You friend doesn't sound to be in a good position - written contacts are worth their weight in gold... It will be very interesting to hear how she gets on - I hope that she sorts it all out (sounds nasty) :(

Best Wishes
Boo
 
:grouphug: Oh Gemma, I'm so sorry to hear about their behaviour ~ I just want to send you lots of hugs :grouphug:
 
sorry to hear yiour have a hard gemma...its all you need at the moment.

sending lots of :grouphug: your way
 
Hope things improve for you Gems ~ Sending you some :grouphug:
 
Hi Gems

How was your day? Any better?


Boo Boo Too said:
It will be very interesting to hear how she gets on - I hope that she sorts it all out (sounds nasty) :(

My friend went into work and the boss said that she had wondered if she would see her again!
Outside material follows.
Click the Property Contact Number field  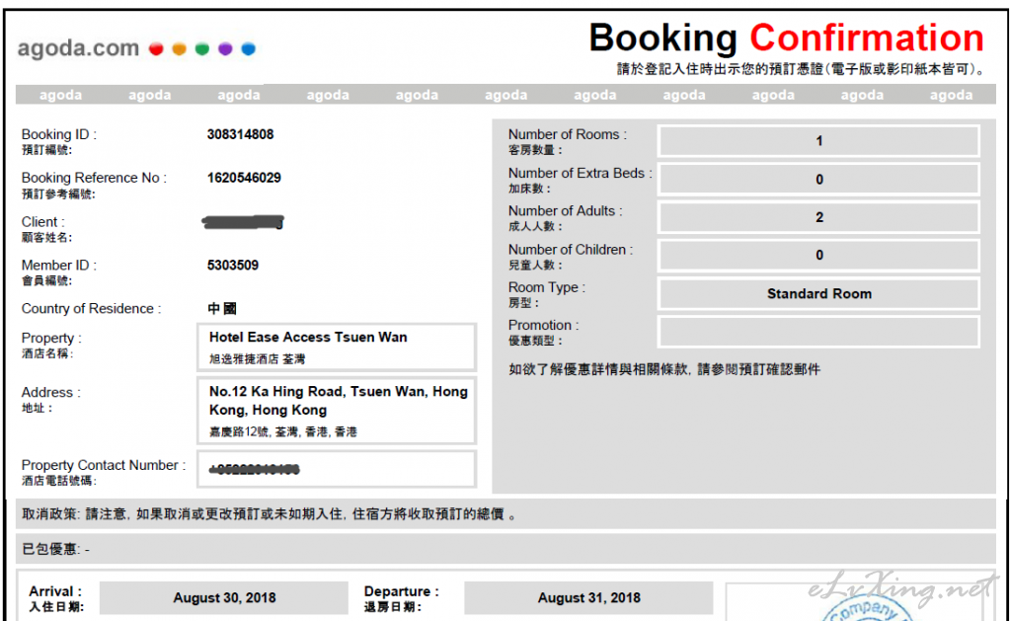coord(337,469)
My friend made a comment about being a glutton for punishment at which stage her boss apologised :Pinkbounc It seems that a junior member of staff had being telling tales (made up ones at that) about things my friend had 'said':sad2:

Luckily this job isn't what my friend wants to be doing long term but after this treatment she will quit when she is ready without feeling obliged to worry about how they will cope without her.
 
wils said:
My friend went into work and the boss said that she had wondered if she would see her again! My friend made a comment about being a glutton for punishment at which stage her boss apologised :Pinkbounc It seems that a junior member of staff had being telling tales (made up ones at that) about things my friend had 'said':sad2:

Thank goodness! :)

There can be mis-understanding, confusion, people telling porkies some times.... often if you "bite the bullet" and get things in the open, everything gets sorted out. Sounds incredibly unpleasant though :(

wils said:
Luckily this job isn't what my friend wants to be doing long term but after this treatment she will quit when she is ready without feeling obliged to worry about how they will cope without her.

Very true. However do you get maternity benefits if you are not under a contract? Presumably not? I don't know. Hope that your friend is ok and looks after herself :)

Boo
 
i was saying something like this to my Dh earlier. I told my present employers i was looking for another job i only work an hour and a half each day in a school but now my DD has left school i want more hours and more money. They don't seem so friendly any more and i have just asked for 2 weeks off for my holiday and they have said i may not be able to have it. Other girls i have worked with have had time off recently without a problem so why is it so different for them? I am going for an interview tomorrow so i really hope i can get it and leave them to it. sometimes it is if your face fits so don't worry you are not alone with this hope every thing works out.
 
Hi every one - this is the first chance i have had to get on the computer today! thanks so much for the kind words, I only work three days a week now anyway so today was my day off, and I am not back in until Monday.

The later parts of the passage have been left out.